• **Given data**:

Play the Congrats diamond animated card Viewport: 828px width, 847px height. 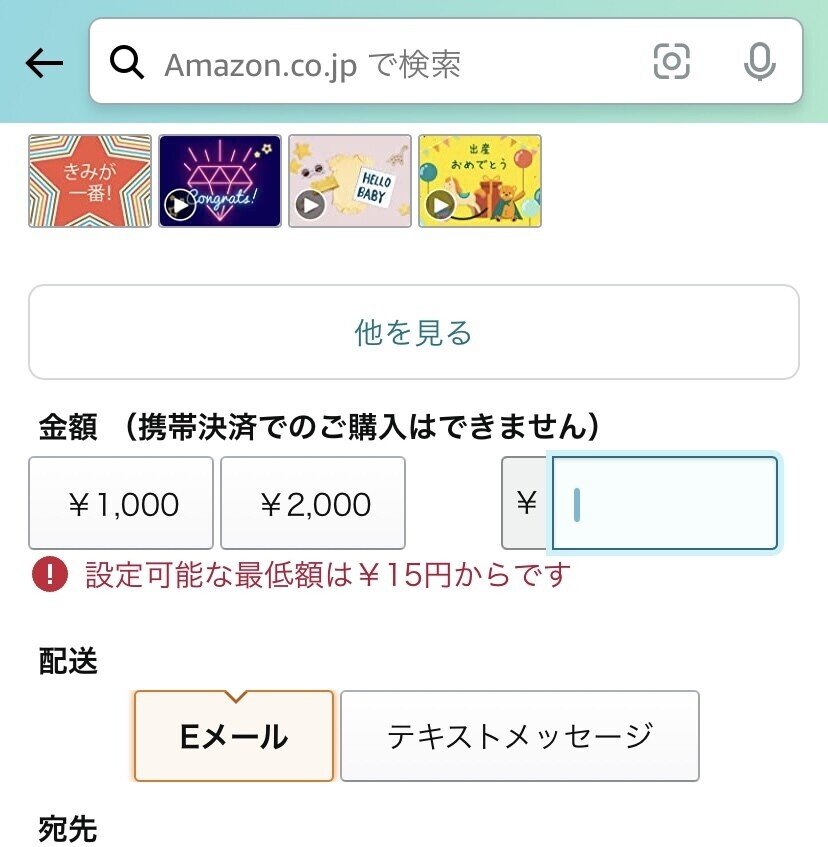(x=180, y=205)
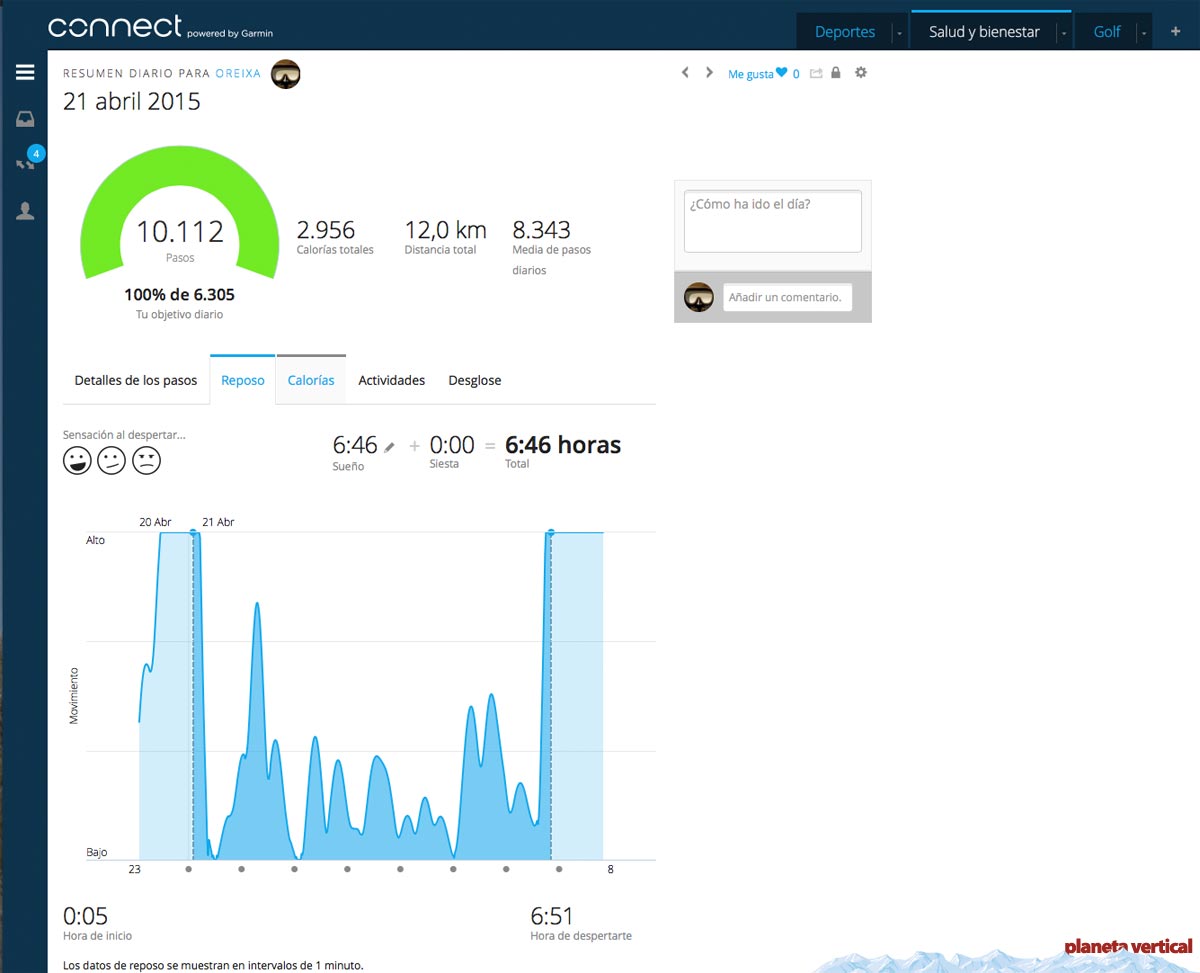Viewport: 1200px width, 973px height.
Task: Open the settings gear icon
Action: click(x=861, y=73)
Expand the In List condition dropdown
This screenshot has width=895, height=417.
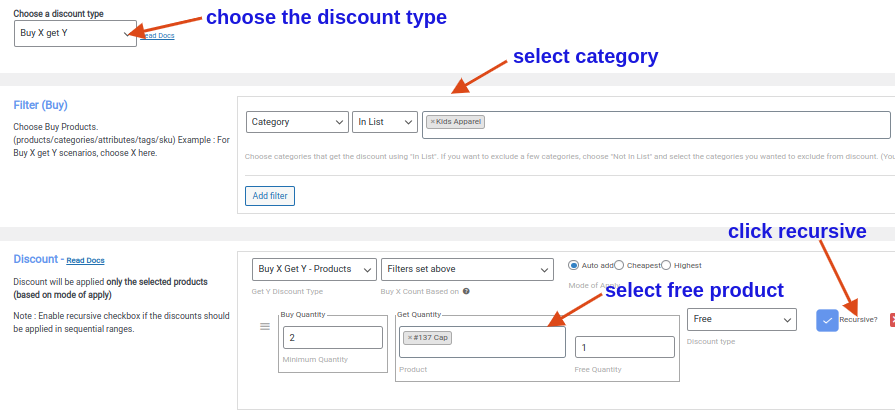click(x=385, y=122)
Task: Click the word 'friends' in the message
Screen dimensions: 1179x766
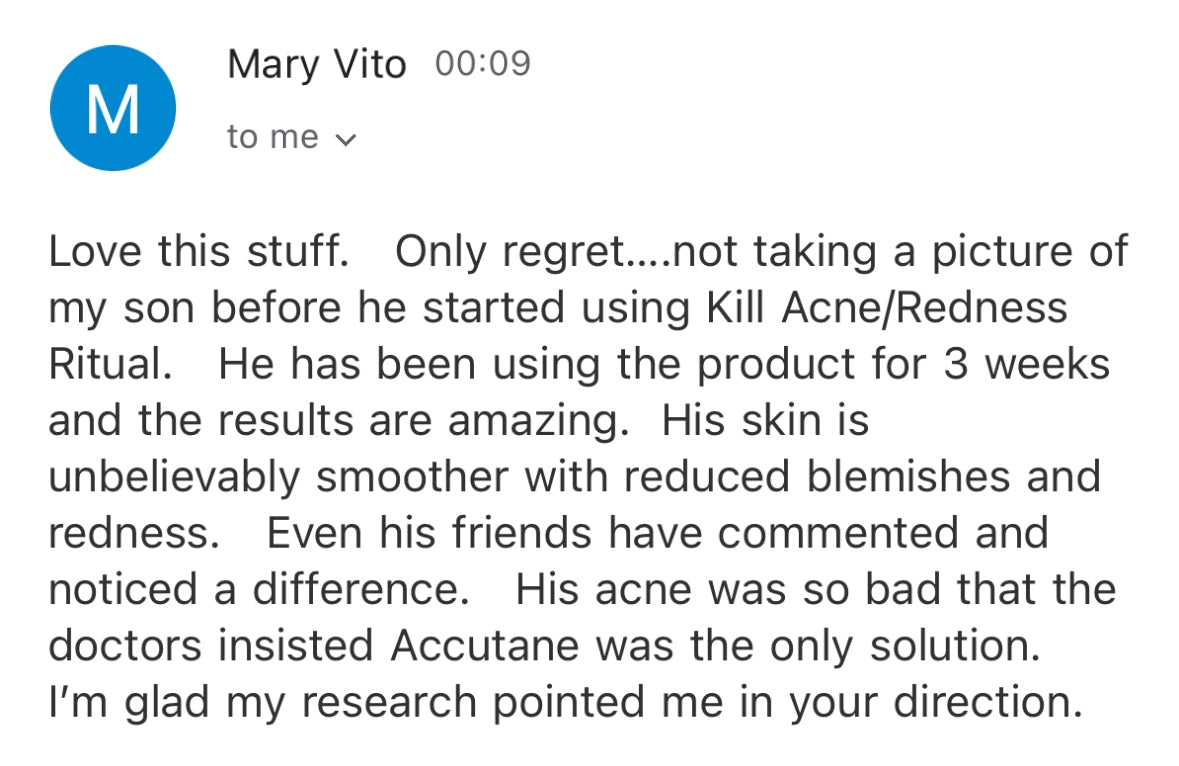Action: pos(522,533)
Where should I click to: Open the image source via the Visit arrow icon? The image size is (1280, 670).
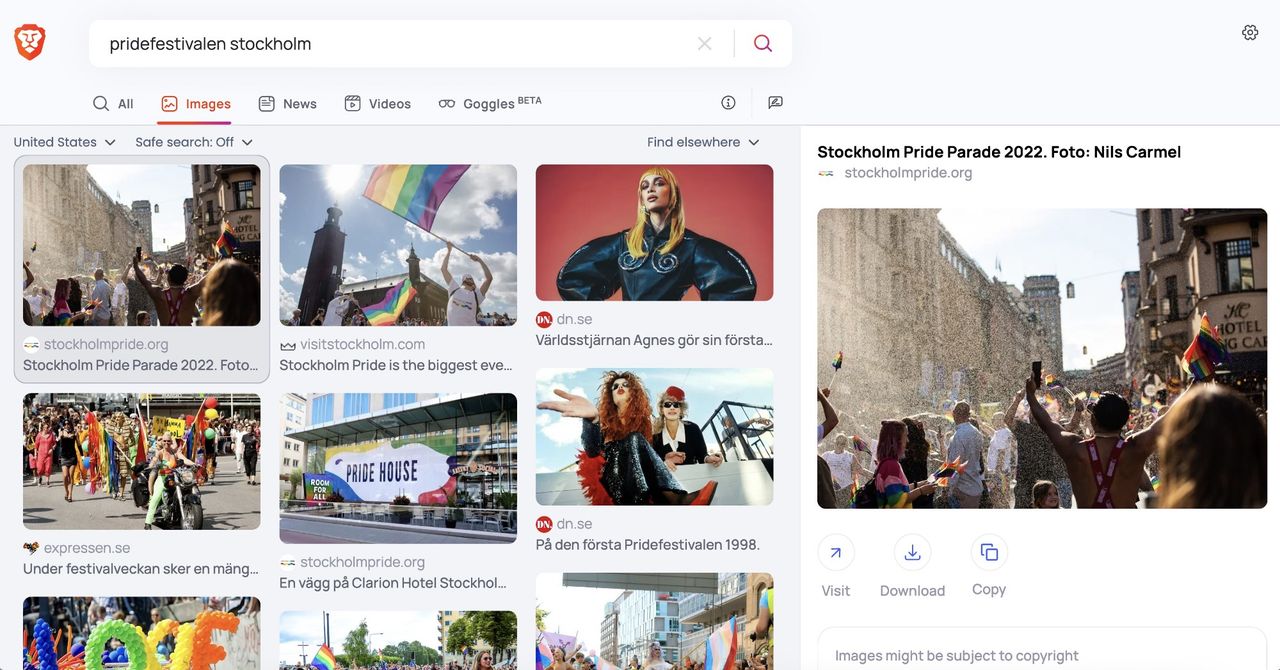[x=836, y=551]
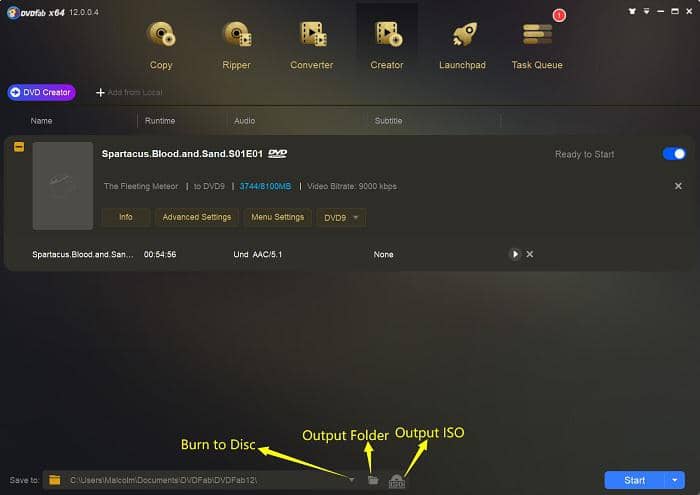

• **What you need to do**: Set down the line containing "Task: Click the word 'friends' in the message" and every line after it up to the end of the material, exactly as written, but not the pictures.

• **Result of the exercise**:
Task: Click the word 'friends' in the message
Screen dimensions: 1179x766
Action: pos(522,533)
Where should I click to: Open the image source via the Visit arrow icon? The image size is (1280, 670).
[x=836, y=551]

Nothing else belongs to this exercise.